▸ **Data records**
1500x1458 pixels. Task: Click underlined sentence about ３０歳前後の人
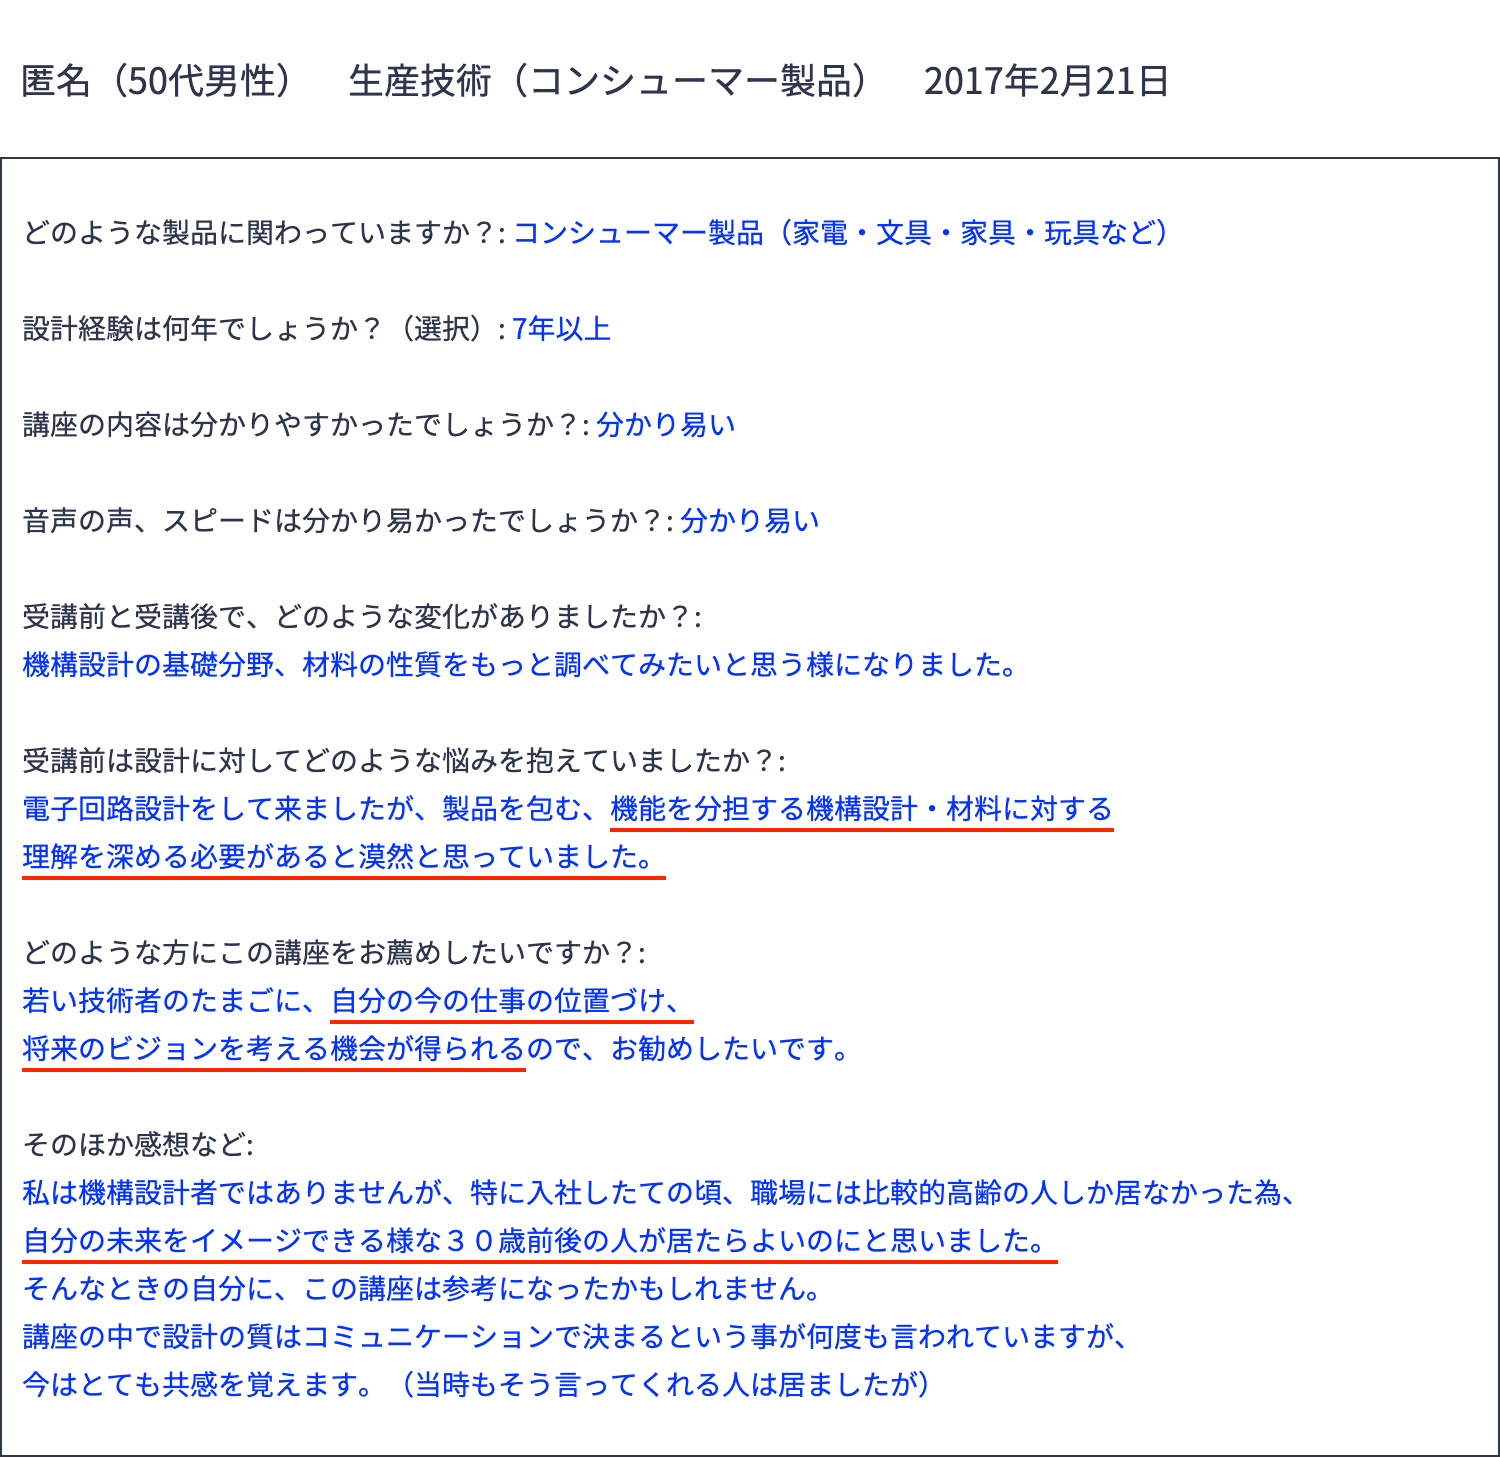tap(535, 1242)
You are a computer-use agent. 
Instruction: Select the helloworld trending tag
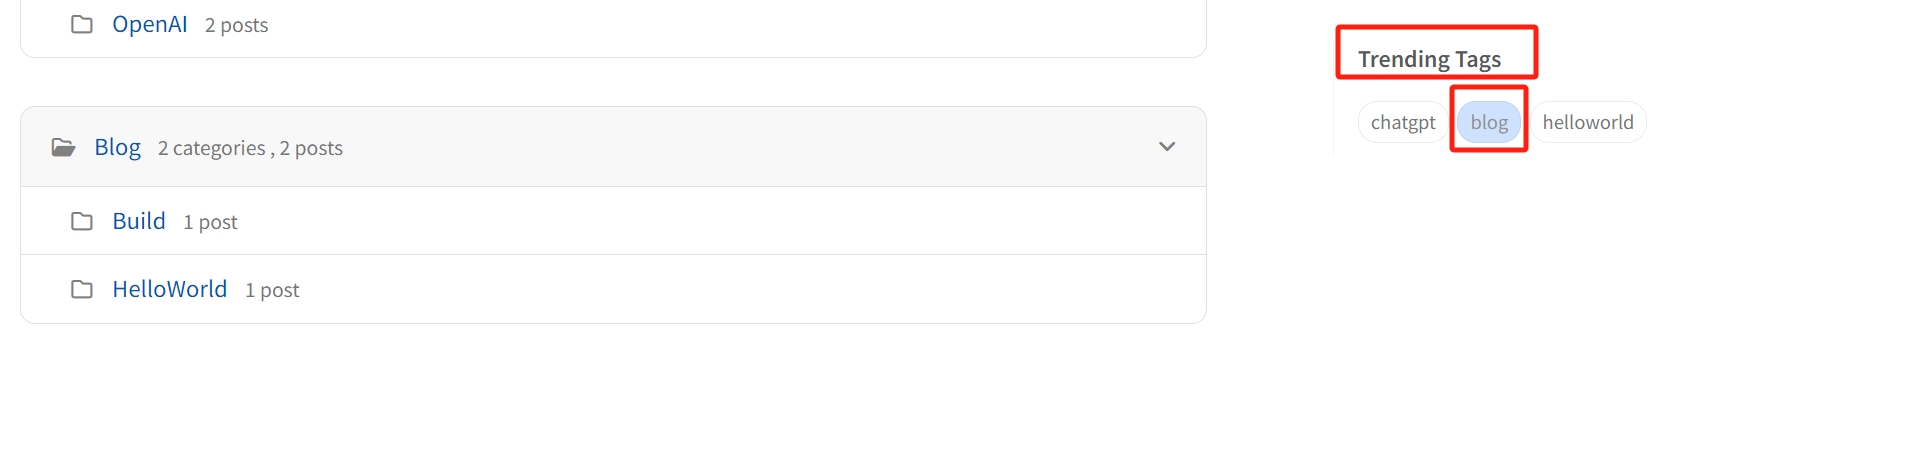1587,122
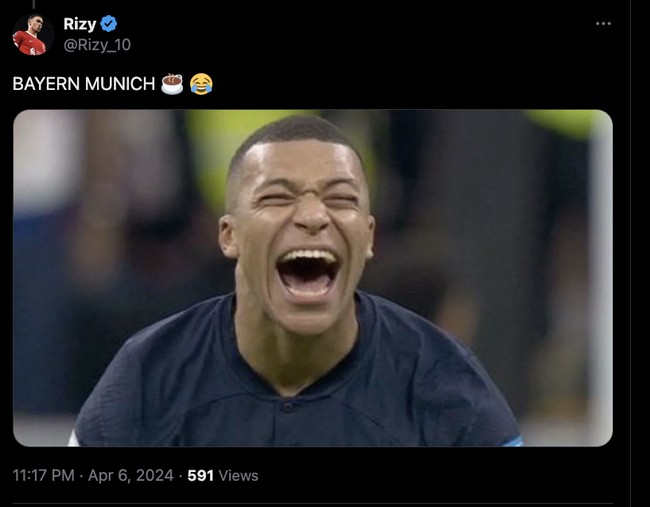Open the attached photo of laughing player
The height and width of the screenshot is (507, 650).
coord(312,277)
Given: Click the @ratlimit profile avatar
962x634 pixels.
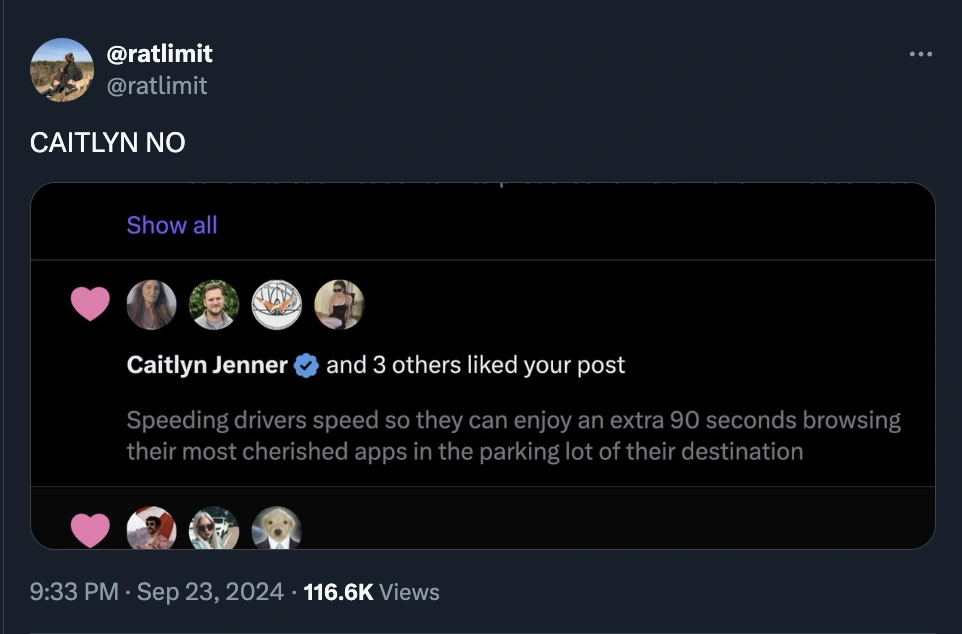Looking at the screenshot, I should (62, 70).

▸ **Set exercise**
Could you reproduce the listing above line for line, leaving out the pictures?

▸ **Answer to this problem**
1500x1458 pixels. Task: Click underlined sentence about ３０歳前後の人
tap(535, 1242)
You are a computer-use agent. 
Instruction: Select the helloworld trending tag
1587,122
Open the attached photo of laughing player
The height and width of the screenshot is (507, 650).
coord(312,277)
Given: Click the @ratlimit profile avatar
962x634 pixels.
Looking at the screenshot, I should (62, 70).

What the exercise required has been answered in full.